I appear to be able to get maybe 30% better performance -- pretty nice, but not nearly big enough especially on low end servers.

doublepg23 · on Aug 9, 2023

I'm not sure much gets better latency than Opus but LyraV2 seemed interesting https://opensource.googleblog.com/2022/09/lyra-v2-a-better-f...

dale_glass · on Aug 9, 2023

Could be an option, but we take high audio quality as a point of pride and encode in Opus 128k by default. Audio doesn't only include speech but also any sound effects, media present in-world, etc.

But that might be an interesting experiment. Right now the low cpu usage/high quality/faily high bandwidth usage category is something we're looking to have an option for.

nmfisher · on Aug 10, 2023

Lyra is a speech-only codec, so it's apples and oranges to compare with Opus for general-purpose audio compression.

kragen · on Aug 9, 2023

"very fast" could mean many different things that vary by orders of magnitude

in https://phoboslab.org/log/2023/04/qoa-specification he got ffmpeg on one core of an i7-6700k (which is arguably 'modern hardware') to encode a 9807-second file in mp3 in 146.2 seconds, 67× faster than real time. but qoa was 25.75 seconds, 5.7 times faster than that. qoa decoding was 2.5× as fast as dr_mp3

you can imagine situations where reducing the number of audio encoding servers in your audio encoding cluster by a factor of 6 would be a big win, or where you want to encode 100+ audio streams in real time on your laptop (maybe an sdr tuned to every am radio station at once), but i agree with you that battery-constrained devices are a more likely application area: making your audio recorder battery last twice as long is a much bigger win

kragen · on Aug 9, 2023

"very fast" could mean many different things that vary by orders of magnitude

daneel_w · on Aug 9, 2023

That in terms of quality per any bitrate it comes nowhere near ubiquitous formats like AAC or MP3 when produced with good encoders. But it's good to have (possibly) patent-free solutions available.

jychang · on Aug 10, 2023

MP3 patents expired a long time ago, no?

daneel_w · on Aug 10, 2023

Yeah, some 5-10 years ago. I just don't know if there's anything specific in the applied techniques/methods that some troll can still somehow manage to leverage in, say, a court in Texas.

ape4 · on Aug 9, 2023

What's going to be the next Quite OK thing?

p1mrx · on Aug 9, 2023

Quite OK Food. It tastes like sand but the shelf life is above average.

m463 · on Aug 9, 2023

Sounds like soylent. (except my direct experience with soylent leads me to think super-processed isn't that OK foodwise)

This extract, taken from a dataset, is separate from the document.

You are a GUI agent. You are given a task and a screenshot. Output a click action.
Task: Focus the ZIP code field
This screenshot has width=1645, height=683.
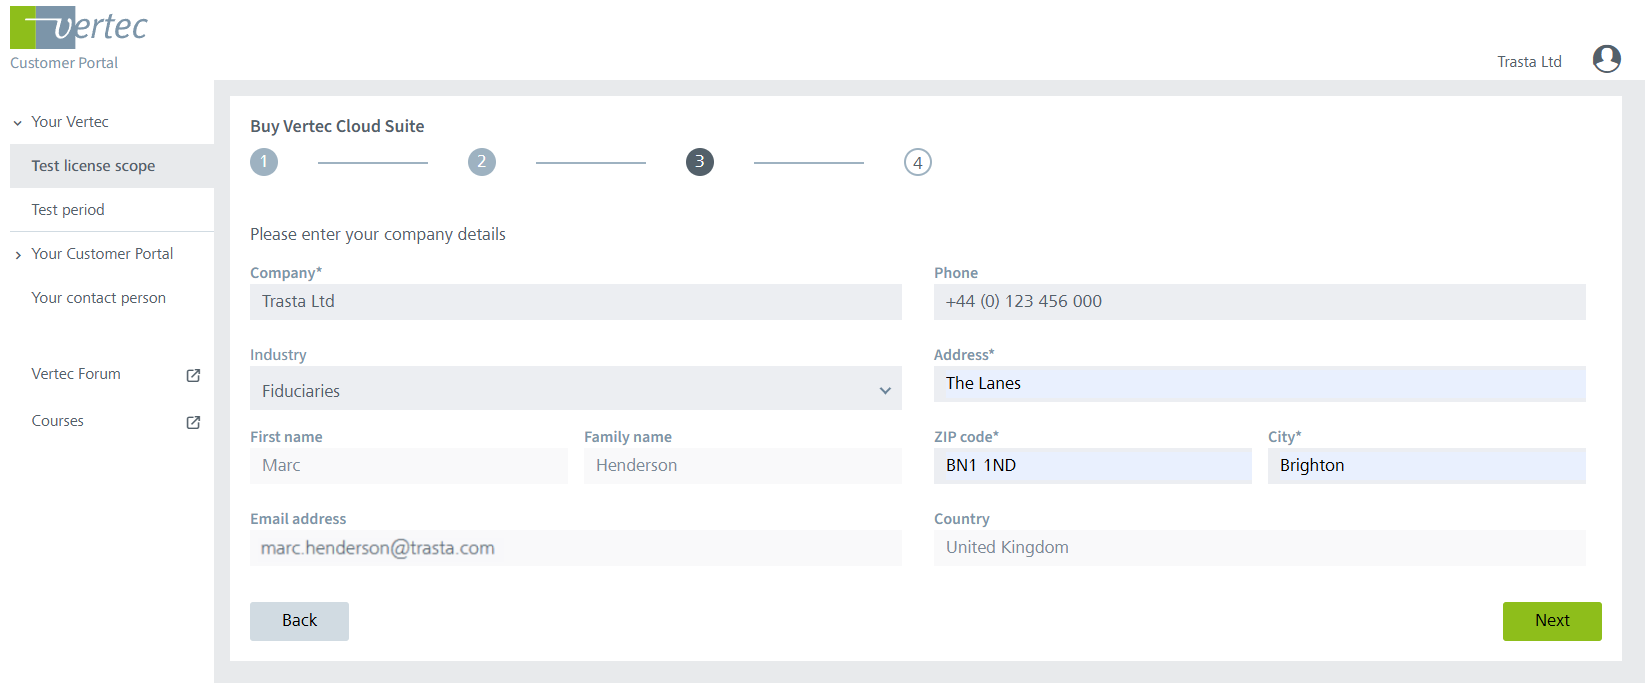coord(1092,466)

UniverseHacker · on Aug 9, 2023

Sounds like freeze dried backpacking food, except at $20/meal, it's not quite OK.

mhd · on Aug 10, 2023

The author wrote a very simple MPEG[1] decoder, so there's an obvious benchmark for making that even simpler.

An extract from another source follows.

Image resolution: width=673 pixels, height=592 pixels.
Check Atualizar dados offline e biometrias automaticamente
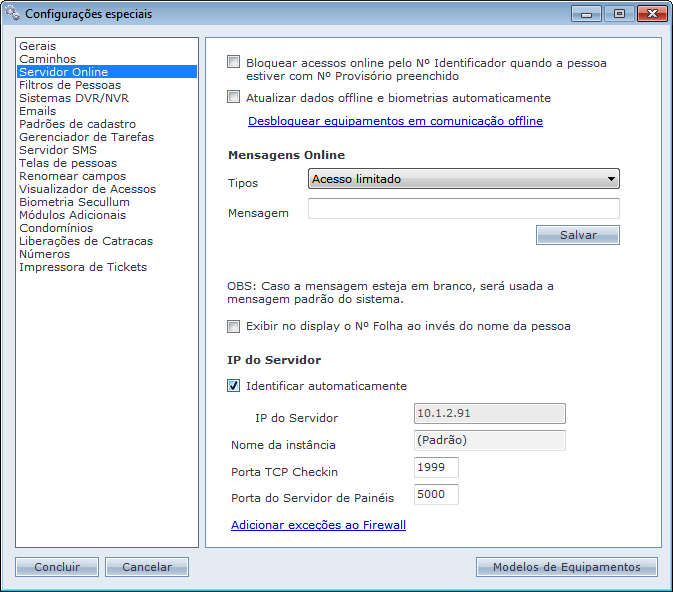[234, 98]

I personally wouldn't mind a Quite OK Page Description Langage. Something that gets you most of PDF/PS/HPGL without all the effort. Could use the Quite OK Image Format for bitmap images. Not sure whether you'd need a Quite OK Vector Format and/or a Quite OK Font Format as prerequisites…

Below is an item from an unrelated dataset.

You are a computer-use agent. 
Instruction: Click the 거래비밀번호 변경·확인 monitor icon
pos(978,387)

[1]: https://phoboslab.org/log/2019/06/pl-mpeg-single-file-librar...

dvh · on Aug 10, 2023

Quite OK browser. It doesn't have webgl, webgpu or other fancy and easy to exploit stuff, but it renders 95% of websites and source code is easy enough to be maintained with very few people.

kragen · on Aug 10, 2023

maybe links2 or dillo?

marmakoide · on Aug 10, 2023

Quite OK JS Plotting Library (QOJSPL, nice, sounds like my cat walking on the keyboard). With an intuitive, documented API that doesn't require you to dig through tons of examples on sites that take ages to load. Because, no, a massive stash of non-orthogonal examples does not replace a documentation.

AKA last Tuesday morning frustration : I wanted to make interactive plots on a web page to explain math stuffs.

extua · on Aug 10, 2023

TinyVG follows the similar goals: an alternative to SVG with a specification which trades off features for simplicity. https://tinyvg.tech/

bartwe · on Aug 9, 2023

Hopefully a movie format

WithinReason · on Aug 9, 2023

MPEG1 is actually quite OK

ericls · on Aug 9, 2023

The smaple page preloads all the files before playing... Which wastes lots of bandwidth.

Aldipower · on Aug 9, 2023

An _audio_ format which is _quite_ ok? Not sure, if I need that.